Numerical investigation of azimuthal heat conduction effects on CHF phenomenon in rod bundle channel

Abstract

In CFD simulations of boiling flow and CHF phenomenon, the solid domains are usually neglected to reduce the complexity and computational time. However, based on the simulation of three test sections, the azimuthal heat conduction in the solid domains is found to have a significant influence on the numerical results, especially on the wall temperature distribution. This technical note tries to give the researchers some suggestions about the azimuthal heat conduction effects on boiling flow by CFD simulation of steady state flows in vertical pipes and rod bundle geometry.
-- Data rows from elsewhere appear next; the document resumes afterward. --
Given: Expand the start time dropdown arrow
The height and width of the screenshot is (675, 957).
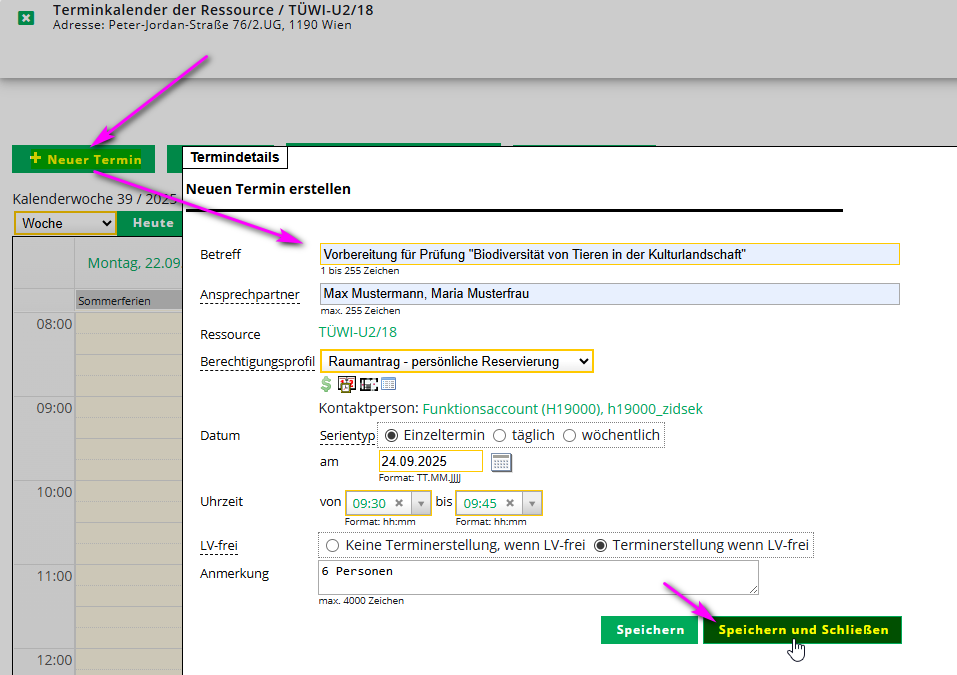Looking at the screenshot, I should click(x=421, y=503).
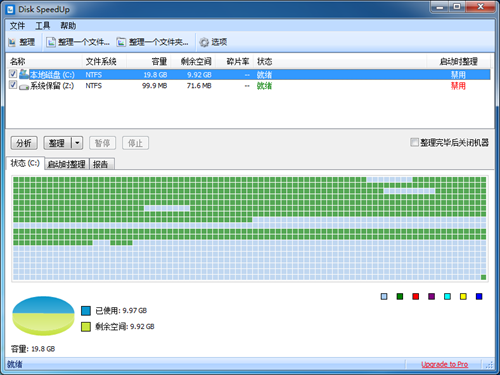Open the 选项 options gear icon
Screen dimensions: 500x375
point(204,42)
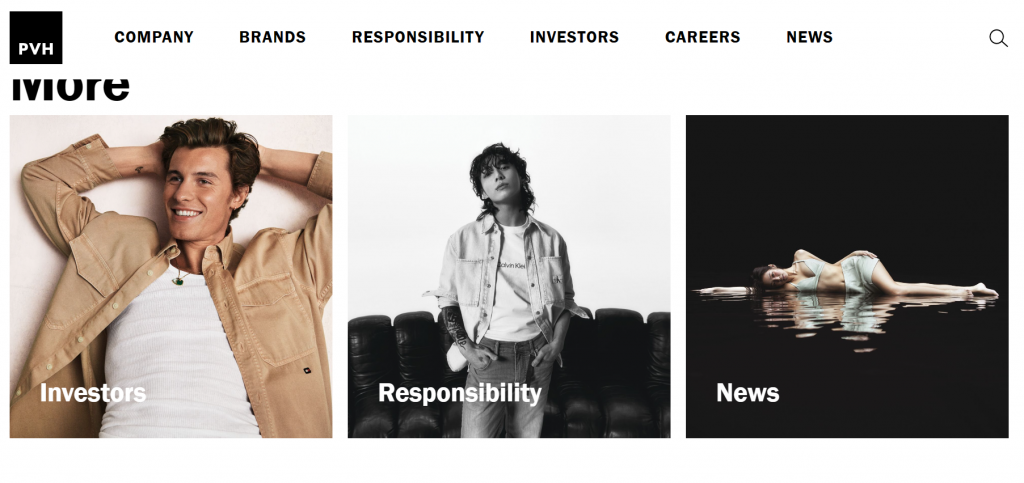Click the "More" section heading
Viewport: 1024px width, 483px height.
[70, 88]
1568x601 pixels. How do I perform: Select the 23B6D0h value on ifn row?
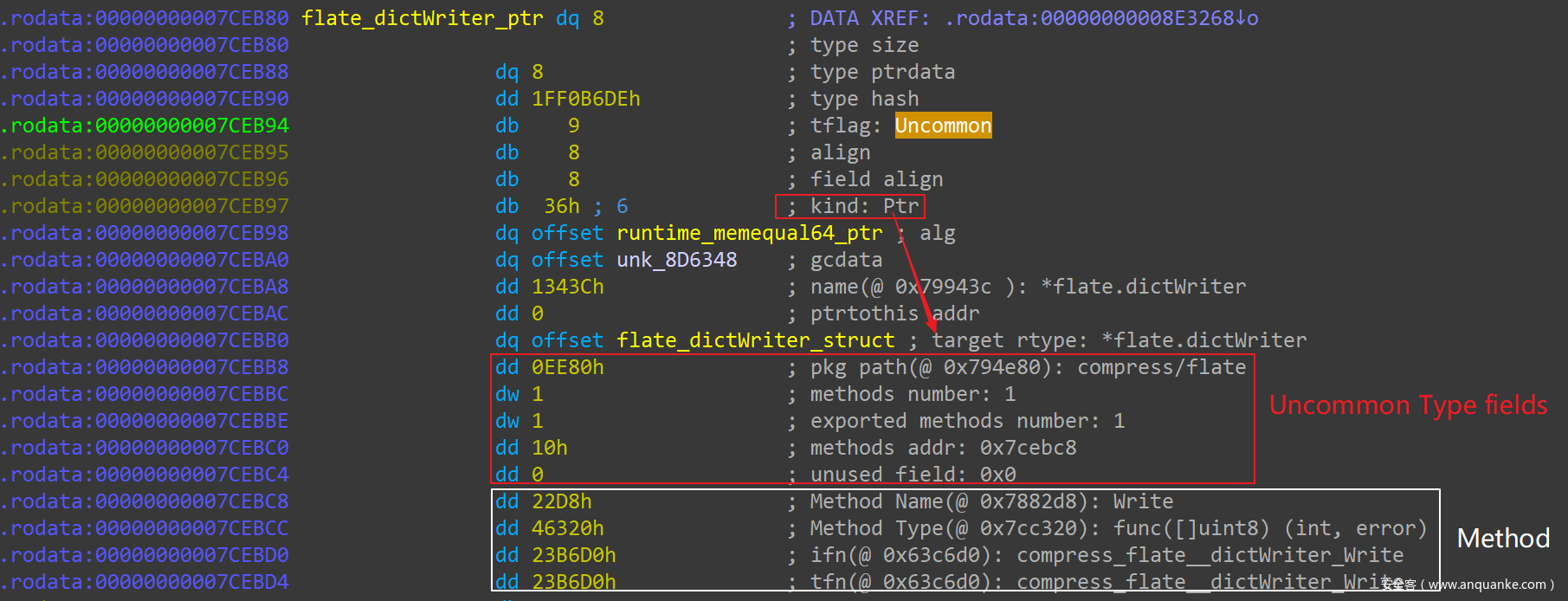[x=573, y=555]
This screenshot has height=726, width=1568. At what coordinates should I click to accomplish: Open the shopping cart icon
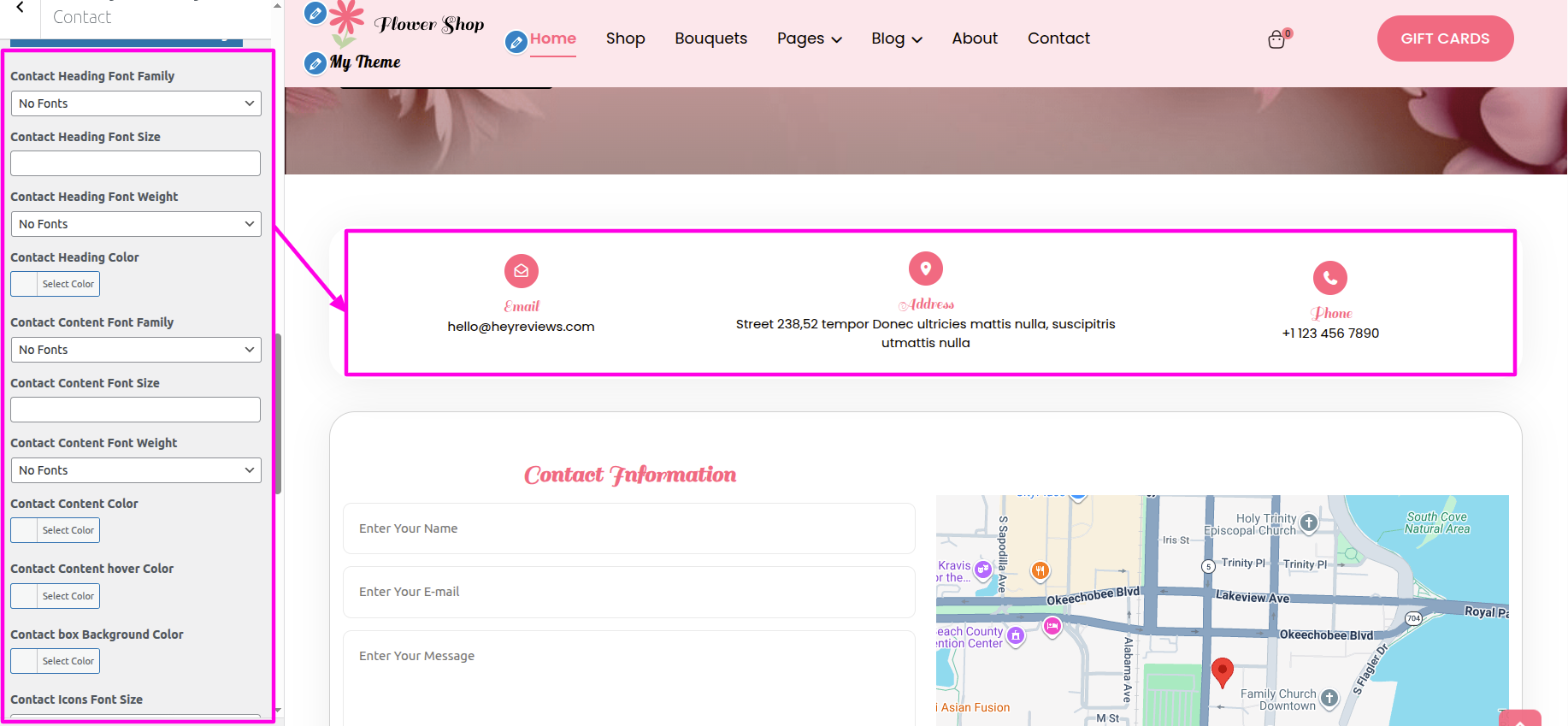click(1276, 39)
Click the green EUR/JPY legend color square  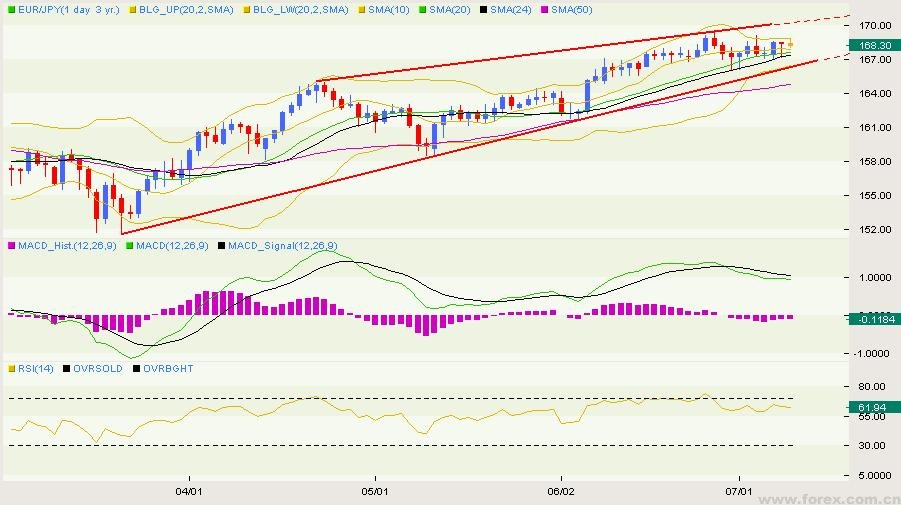(11, 7)
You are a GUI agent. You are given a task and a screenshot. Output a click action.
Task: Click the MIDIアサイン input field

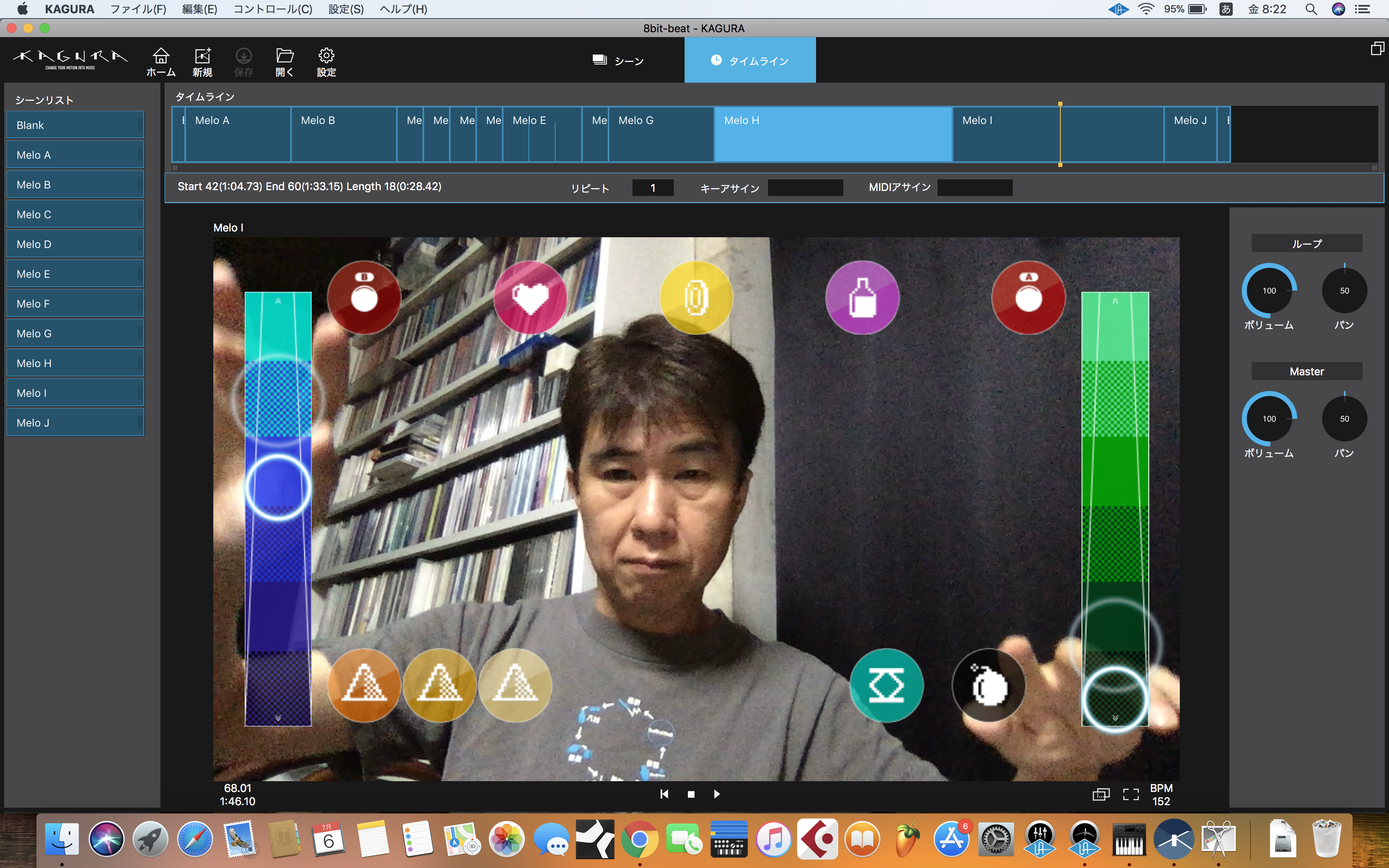[975, 188]
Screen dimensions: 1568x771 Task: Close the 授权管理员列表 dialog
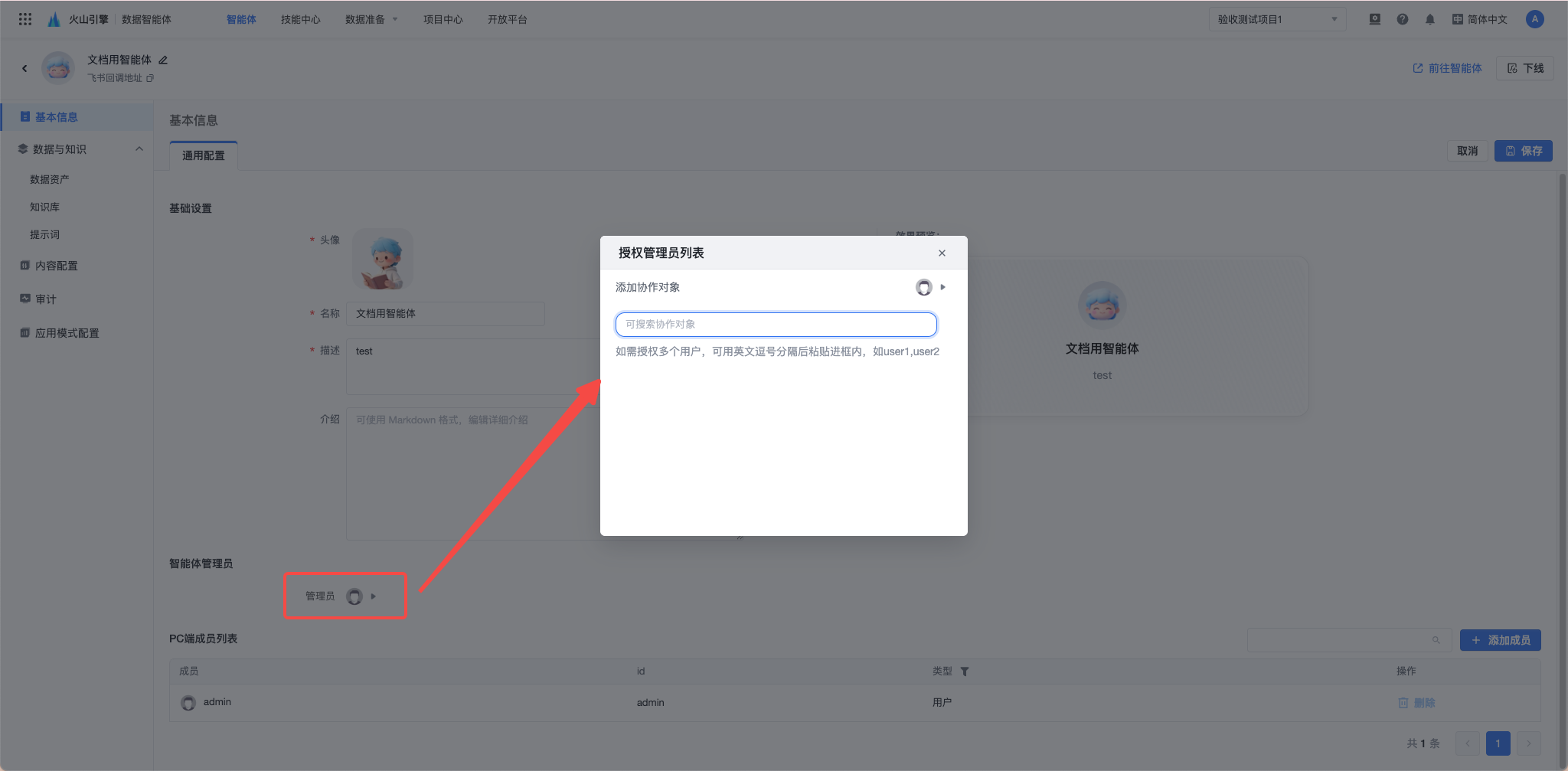point(942,253)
The CFD modeling methodology was developed using FLUENT. Eulerian two-phase flow is used to model the flow and heat transfer phenomena of boiling flow. Three boundary conditions are tested to investigate the effect of azimuthal heat conduction. The results show that the three boundary conditions are nearly equivalent to each other for subcooled boiling flow in centrosymmetric and non-centrosymmetric geometry, like vertical pipe and rod bundle. But for the CHF phenomenon in rod bundle, the simplified BC overestimates the azimuthal inhomogeneity and the peak temperature of the rod surface. During this process, azimuthal heat conduction plays a key role in this result. The conclusions require researchers should model the entire domain in the CFD simulation and set the heating boundary according to the experiment as accurately as possible to better predict the flow and heat transfer characteristics in the boiling flow.